Food cart food is probably worse for you than McDonalds, but it's nommy instead of barely edible...
14
I don't understand why they think that a worldwide corporation is going to care about what one franchise owner thinks. Sure, he owns 14, a lot for Portland, but that's ridiculously minuscule.
15
El Stunto, I'll buy your premise that education can effectively combat ignorance, but it still seems to fall short of beating laziness.

And that's what I've seen to be the big problem. I used to work with a woman elsewhere in Oregon who had a two-year-old and another baby on the way. One of our coworkers used to go over just to cook for her family because she couldn't imagine that the extent to which the parents cooked was boxed mac-and-cheese or PBJ sandwiches.

Mostly it was Carls Jr, Taco Bell, etc.

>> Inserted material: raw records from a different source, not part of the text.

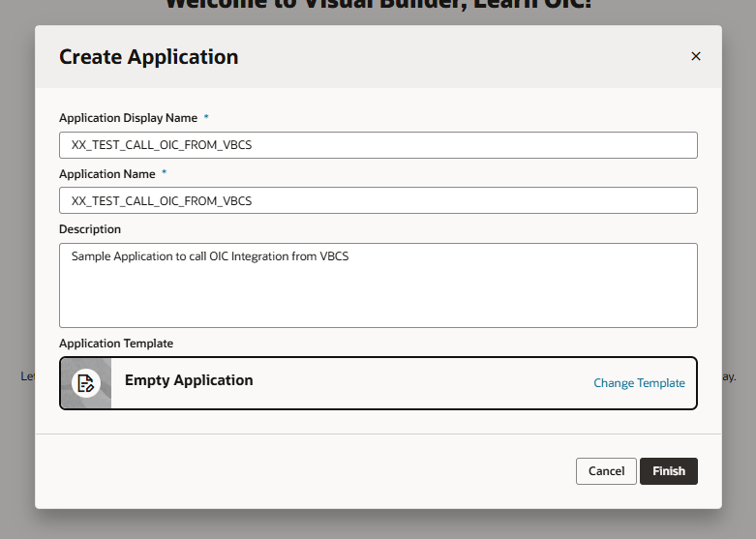Image resolution: width=756 pixels, height=539 pixels.
Task: Click the Application Template section label
Action: [115, 344]
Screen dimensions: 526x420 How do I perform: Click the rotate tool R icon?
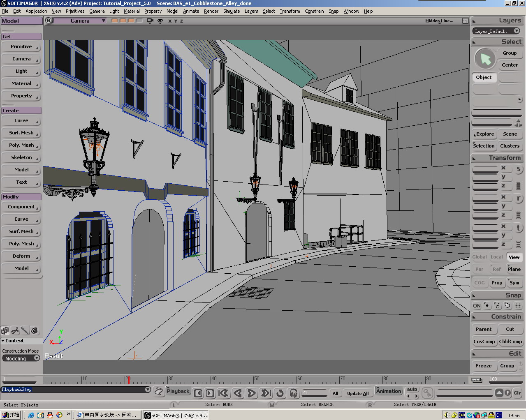point(518,198)
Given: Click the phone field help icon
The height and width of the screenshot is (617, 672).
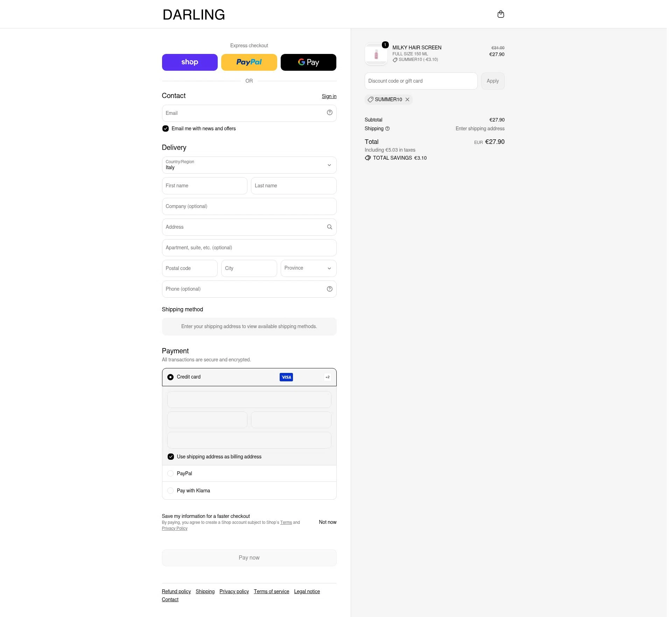Looking at the screenshot, I should point(329,289).
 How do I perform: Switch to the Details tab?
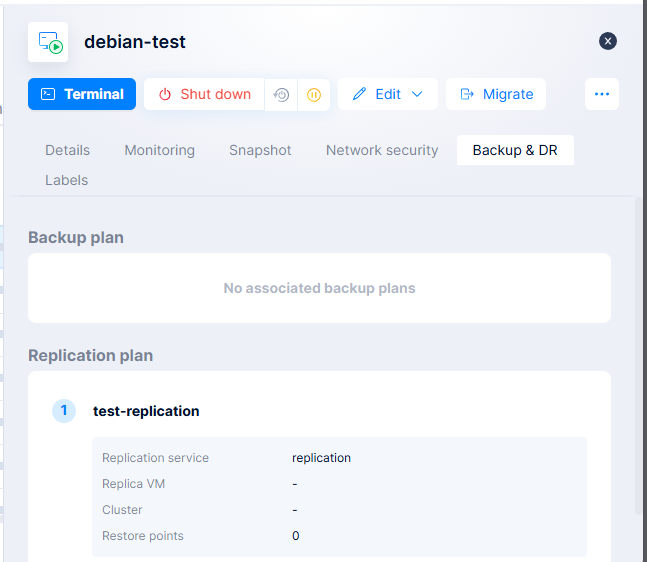(x=67, y=150)
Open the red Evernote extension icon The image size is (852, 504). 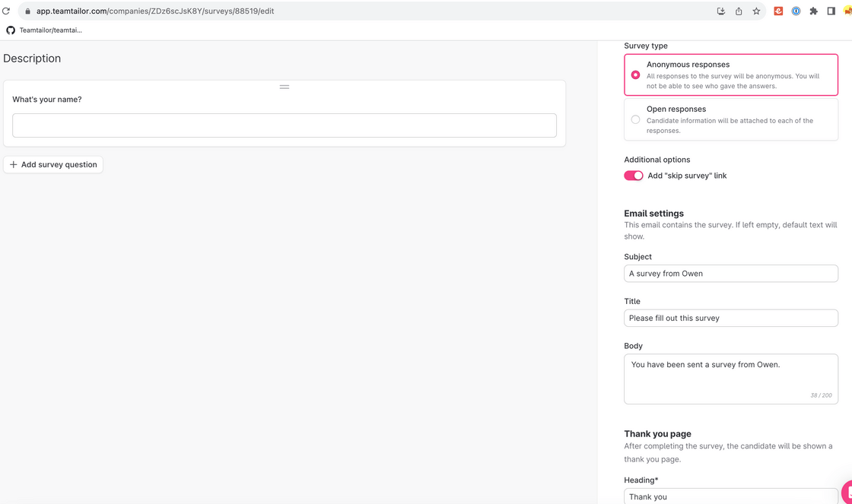click(x=778, y=11)
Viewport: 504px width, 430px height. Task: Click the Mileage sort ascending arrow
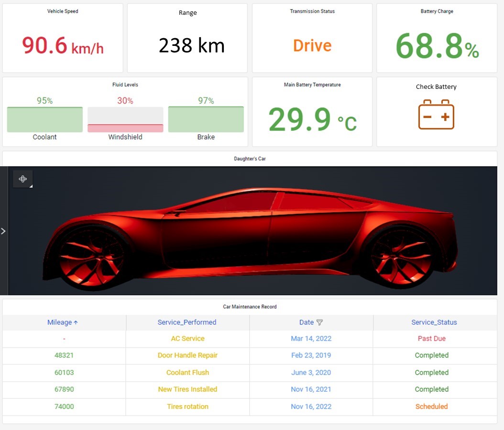coord(76,323)
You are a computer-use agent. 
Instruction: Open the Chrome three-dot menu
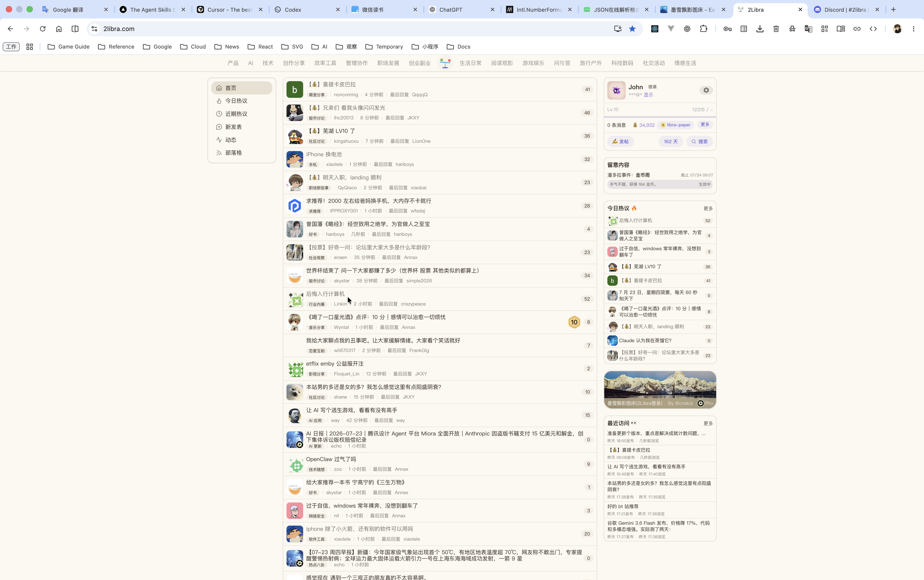coord(914,29)
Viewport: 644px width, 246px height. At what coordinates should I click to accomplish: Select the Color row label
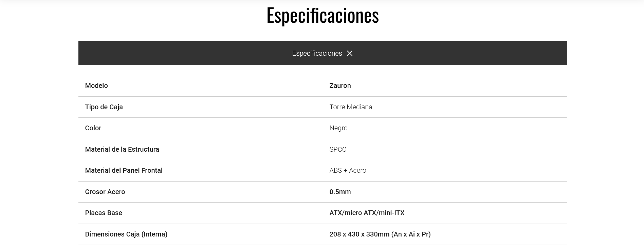93,128

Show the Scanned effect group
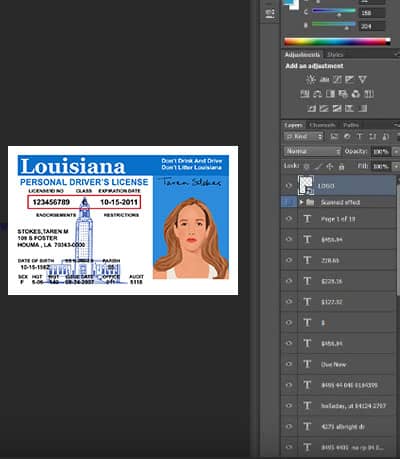(289, 202)
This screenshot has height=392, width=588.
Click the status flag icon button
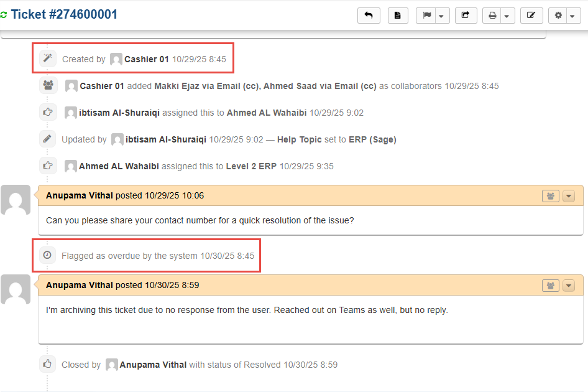(x=427, y=16)
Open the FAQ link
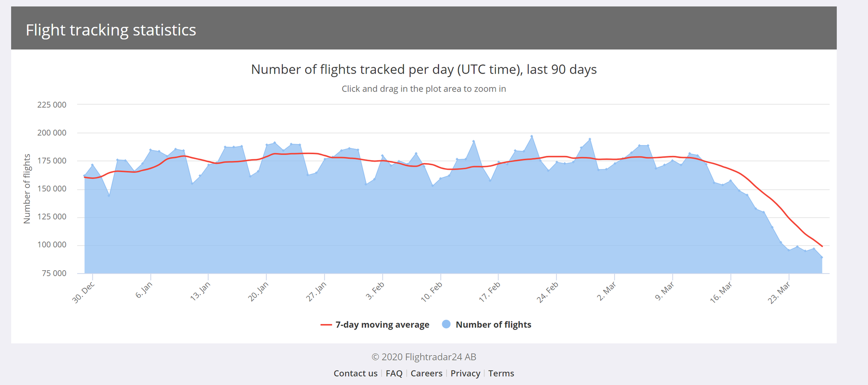The image size is (868, 385). 394,373
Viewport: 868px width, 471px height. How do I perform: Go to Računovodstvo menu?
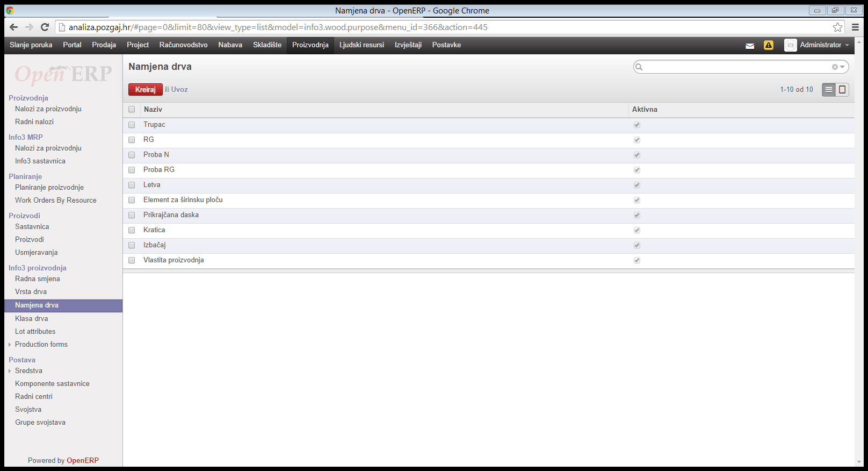point(183,45)
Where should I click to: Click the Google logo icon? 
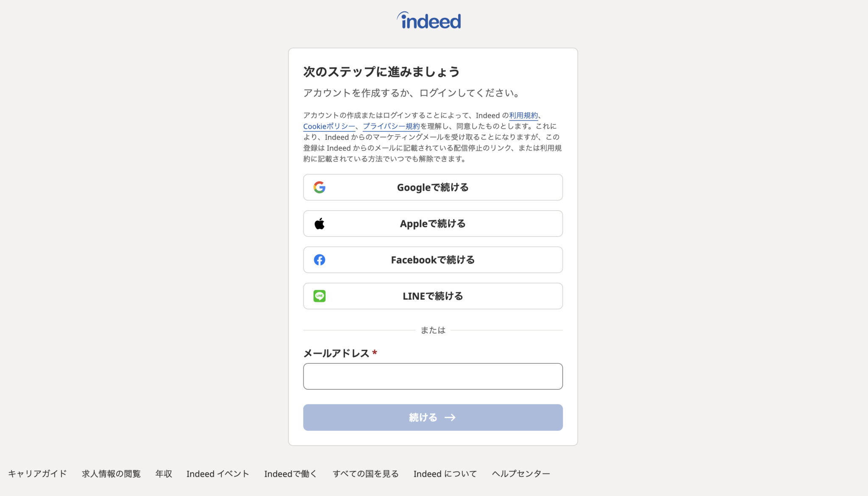(x=320, y=187)
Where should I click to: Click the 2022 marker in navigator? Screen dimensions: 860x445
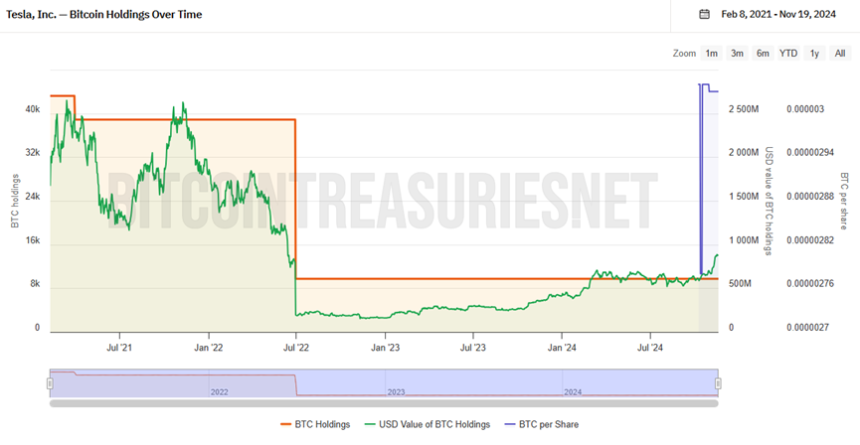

For the two-year-old and the mom eating for two. They knew better, but there was a real block in breaking out of their routine. Then that coworker moved away and I'm hoping someone got this couple a simple-meals cookbook.
16
And D, you should really read Matt Taibbi's Griftopia if you think that "corporations" and "government overlords" are different folks.
17
@ C.C: Everything one needs to know is on the Swanson Pyramid of Greatness:

http://graphics8.nytimes.com/images/2010/1…
18
Why don't liberal do-gooders just cut to the chase:

1) Find people who are actually in the current act of enjoying their lives, and
2) Take a piss on them, right then and there.
19
marketing to children is a scheme that works, and fostering sympathy and fondness for corporations and their icons among people when they are young and vulnerable (and then sticking the clown as a figurehead for their charitable work) is a way of blinding people to the immense power that corporations like this have - which extends not only to factoring into children's obesity (and that of adults, and of people who don't have as many monetary resources for whom fast food is often one of the only options), but to environmental destruction (where do you think all the cows are stored before they get turned into big macs? ....the rainforest....), among many other problems.

keep up the good work - speak truth to power!!
20
professorkate, please please save me from myself!

I am much too stupid to navigate the modern world for myself, or take care of my own children. So I would like a bunch of preachy liberal arts graduates with no useful skills, or worthwhile things to do with them, to take up these causes, in order to make sure that my child doesn't get to enjoy a happy meal once every two months.

The day that I pull up to the drive through and my five-year-old asks for a happy meal, only to be informed that "no, I'm sorry, some very lonely, very bored, social engineers got them banned within the city limits", that will truly be a day of victory for you and yours. The only thing that would make it better is if you were personally there in the parking lot to come up to our car to harrangue us for ten minutes about how we don't know what is good for us. That would be the cherry on top.

PS. WORRY ABOUT YOUR FUCKING SELF!
21
@ Blabby, out of curiosity, when you type the phrase "liberal do-gooder," can you actually see the needle on your "Coot-itude" meter move?

Because I feel like I can.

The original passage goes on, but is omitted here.